Johnson & Johnson proposes to replace anesthesiologists during simple procedures such as colonoscopies -- not with nurse practitioners, but with machines. Sedasys, which dispenses propofol and monitors a patient automatically, was recently approved for use in healthy adult patients who have no particular risk of complications. Johnson & Johnson will lease the machines to doctor’s offices for $150 per procedure -- cleverly set well below the $600 to $2,000 that anesthesiologists usually charge.
Anesthesiologists warn about complications, but the company says that in 1,700 trials, no patients have required rescue by an anesthesiologist. (In fact, the Food and Drug Administration granted approval in part on data showing that the system reduced the risks associated with over-sedation.) The doctors will continue to fight this incursion on their turf. In today’s cost-cutting environment, however, these machines may well become standard for more and more procedures.
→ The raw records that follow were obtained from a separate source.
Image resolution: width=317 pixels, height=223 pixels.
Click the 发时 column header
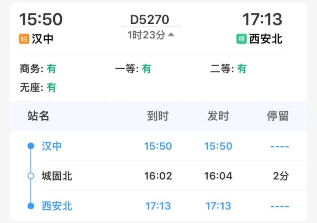pos(218,116)
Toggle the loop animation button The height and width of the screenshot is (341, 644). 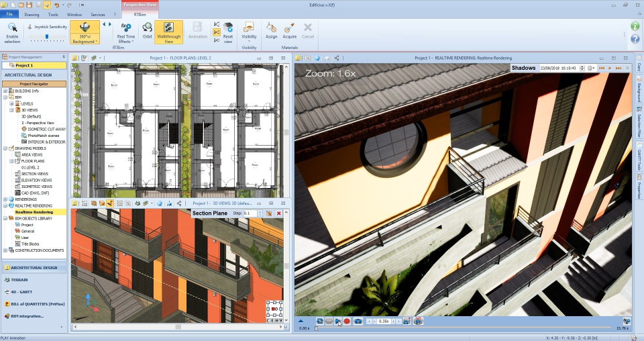(320, 322)
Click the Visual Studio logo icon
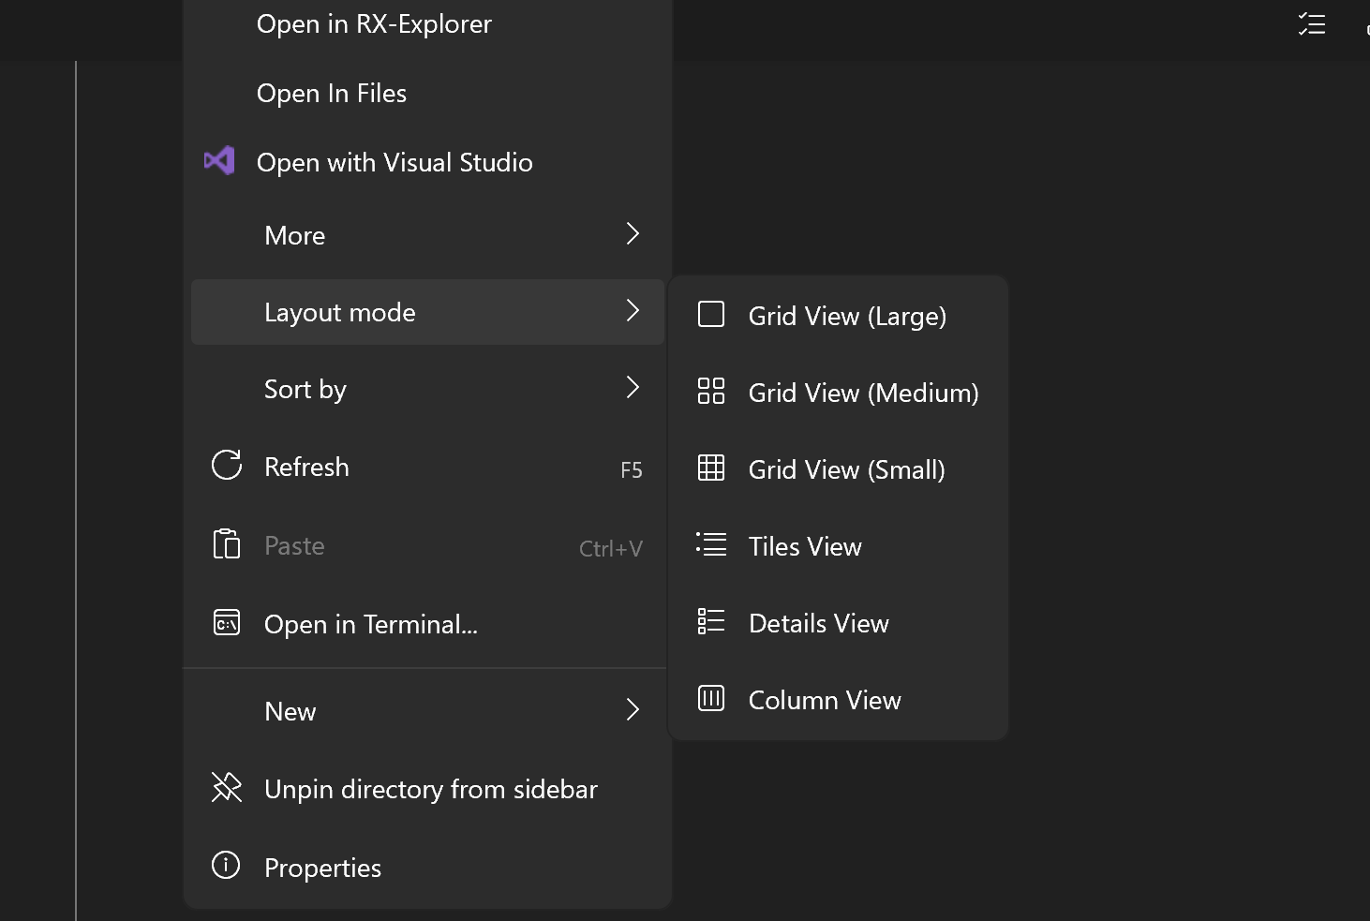This screenshot has width=1370, height=921. coord(219,161)
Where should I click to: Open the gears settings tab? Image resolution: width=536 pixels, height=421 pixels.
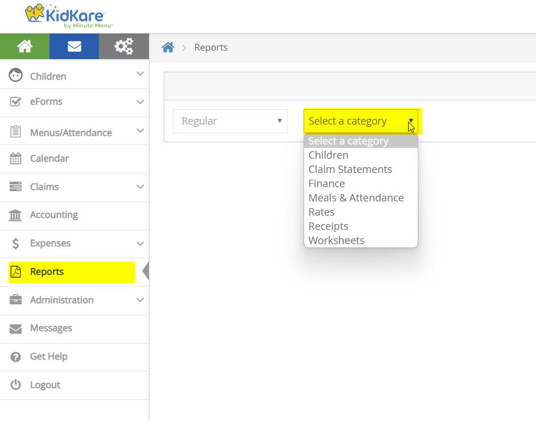(x=123, y=47)
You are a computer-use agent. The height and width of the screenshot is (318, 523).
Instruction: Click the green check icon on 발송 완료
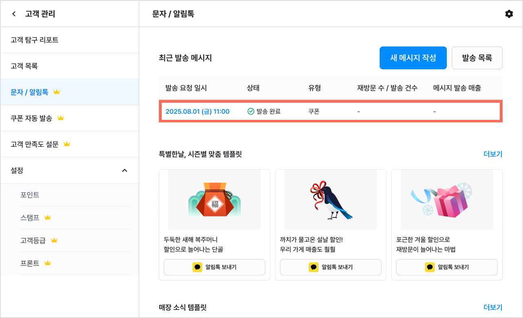coord(251,111)
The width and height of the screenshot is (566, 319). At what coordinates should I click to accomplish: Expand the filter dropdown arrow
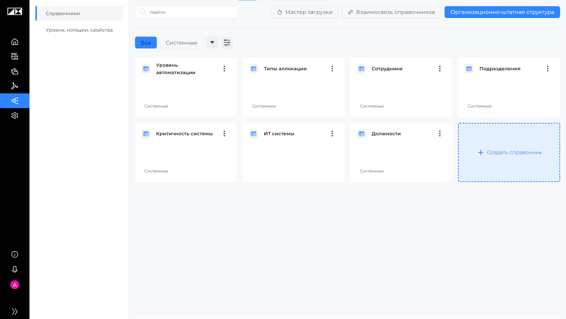(212, 43)
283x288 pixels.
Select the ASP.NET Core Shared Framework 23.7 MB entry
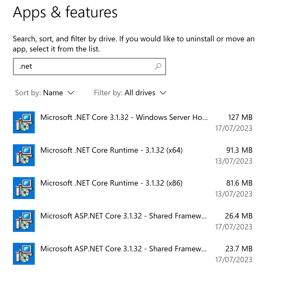click(123, 249)
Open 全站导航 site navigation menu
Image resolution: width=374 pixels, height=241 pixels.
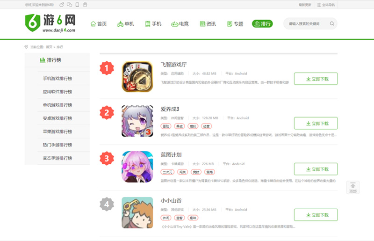tap(326, 5)
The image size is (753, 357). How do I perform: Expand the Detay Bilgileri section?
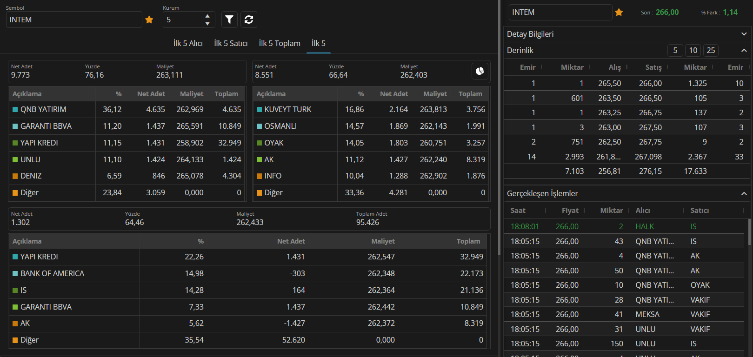[x=744, y=34]
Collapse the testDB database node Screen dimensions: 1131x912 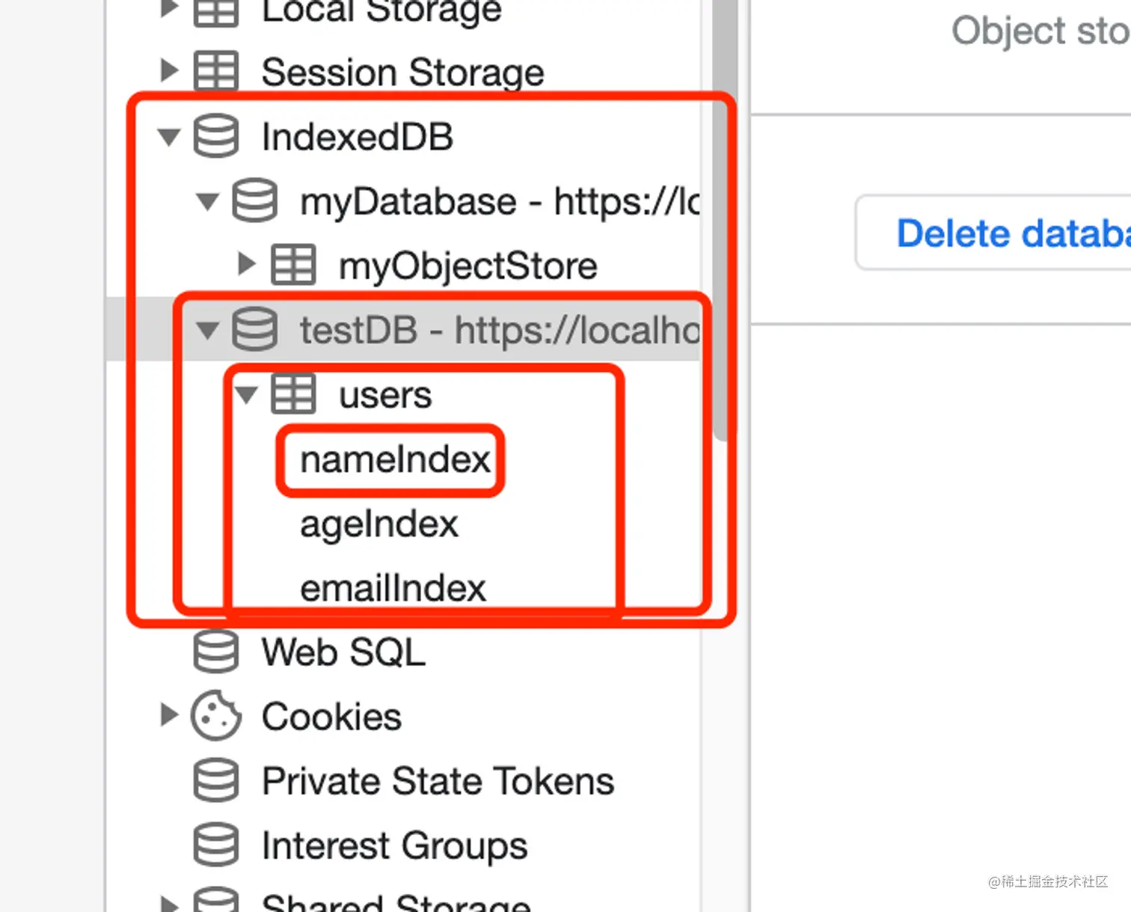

Just using them for uncomplicated colonoscopies could save more than $1 billion a year.
One possibility is that we’ll discover unsuspected issues with these machines when they get into widespread use. 1,700 patients is a lot, but it’s tiny compared with the millions of people who have colonoscopies every year. The sad fact about healthcare innovation is that you often can't discover whether something will kill patients until you give it to a lot of patients. Vioxx looked fantastic in initial trials; its problems came to light after it had already been approved by the FDA. Fen-Phen’s troubles also appeared well after the initial trials suggesting it aided weight loss. Only after they’d been used by lots and lots of people did their side effects for some patients become clear.
Another possibility is that this will work as well as, or better than, a doctor and replaces anesthesiologists -- not just for colonoscopies, but for more and more procedures. The health-care cost curve bends, and a bunch of doctors lose a very good living.
But the third possibility is that this procedure will dramatically control costs, at a slightly elevated risk of patient death. And that’s a tough one. Are we willing to pay billions every year to prevent a handful of deaths? On a strict cost-benefit calculation, perhaps we should be; after all, we probably would not be willing to add $1,000 to the cost of every new car to prevent a couple of highway fatalities every year. Those sorts of calculations are, in fact, how Britain decides what treatments will be covered.
Americans are not very good at abiding by this sort of cold logic -- at least not explicitly. But with the government taking over more health care spending, we might have to be.